**Directions for this task**: Go through the entries below from the first line and transcribe each one exactly, ending with the line that contains "Given: Click the".

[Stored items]

+++

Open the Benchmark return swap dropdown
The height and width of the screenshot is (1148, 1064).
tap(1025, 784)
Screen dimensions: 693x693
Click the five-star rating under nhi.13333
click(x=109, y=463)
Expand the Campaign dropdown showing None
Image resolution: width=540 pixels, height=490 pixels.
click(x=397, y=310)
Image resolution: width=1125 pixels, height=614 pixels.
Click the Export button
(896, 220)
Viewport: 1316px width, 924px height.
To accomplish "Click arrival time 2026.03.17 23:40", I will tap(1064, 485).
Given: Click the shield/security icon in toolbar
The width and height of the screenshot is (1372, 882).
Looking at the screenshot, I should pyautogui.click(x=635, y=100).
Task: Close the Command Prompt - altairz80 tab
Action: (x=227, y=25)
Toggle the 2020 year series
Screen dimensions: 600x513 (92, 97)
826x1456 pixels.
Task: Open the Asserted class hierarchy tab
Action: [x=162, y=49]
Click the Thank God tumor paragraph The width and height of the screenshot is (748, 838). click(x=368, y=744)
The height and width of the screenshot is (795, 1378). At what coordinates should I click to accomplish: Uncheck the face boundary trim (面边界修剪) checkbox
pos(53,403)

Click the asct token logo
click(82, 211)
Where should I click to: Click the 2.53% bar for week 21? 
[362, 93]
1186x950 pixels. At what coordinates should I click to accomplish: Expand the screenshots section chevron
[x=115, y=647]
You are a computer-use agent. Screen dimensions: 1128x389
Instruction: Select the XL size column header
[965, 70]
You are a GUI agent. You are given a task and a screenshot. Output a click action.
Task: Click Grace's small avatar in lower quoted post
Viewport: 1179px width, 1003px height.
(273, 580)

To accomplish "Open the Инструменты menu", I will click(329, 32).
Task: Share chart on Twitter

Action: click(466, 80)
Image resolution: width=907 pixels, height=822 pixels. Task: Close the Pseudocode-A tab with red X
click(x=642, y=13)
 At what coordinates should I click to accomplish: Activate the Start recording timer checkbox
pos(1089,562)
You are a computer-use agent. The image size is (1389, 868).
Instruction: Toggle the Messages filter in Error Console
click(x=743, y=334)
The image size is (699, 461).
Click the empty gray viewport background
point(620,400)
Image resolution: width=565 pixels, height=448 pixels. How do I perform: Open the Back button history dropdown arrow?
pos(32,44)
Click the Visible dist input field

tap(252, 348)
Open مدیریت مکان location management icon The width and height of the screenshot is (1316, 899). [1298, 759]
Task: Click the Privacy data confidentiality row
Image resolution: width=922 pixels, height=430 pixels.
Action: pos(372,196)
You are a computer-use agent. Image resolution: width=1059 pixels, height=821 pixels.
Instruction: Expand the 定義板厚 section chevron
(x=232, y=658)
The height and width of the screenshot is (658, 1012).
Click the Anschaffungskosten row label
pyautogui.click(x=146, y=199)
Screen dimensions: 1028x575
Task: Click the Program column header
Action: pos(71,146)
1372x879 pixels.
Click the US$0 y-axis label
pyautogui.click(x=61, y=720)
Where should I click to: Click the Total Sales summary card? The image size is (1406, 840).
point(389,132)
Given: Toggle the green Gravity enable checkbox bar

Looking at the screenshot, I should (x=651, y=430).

+++

**Task result**:
Open the Benchmark return swap dropdown
The height and width of the screenshot is (1148, 1064).
tap(1025, 784)
Screen dimensions: 693x693
Click the five-star rating under nhi.13333
click(x=109, y=463)
Expand the Campaign dropdown showing None
Image resolution: width=540 pixels, height=490 pixels.
click(x=397, y=310)
Image resolution: width=1125 pixels, height=614 pixels.
Click the Export button
(896, 220)
Viewport: 1316px width, 924px height.
To accomplish "Click arrival time 2026.03.17 23:40", I will tap(1064, 485).
Given: Click the shield/security icon in toolbar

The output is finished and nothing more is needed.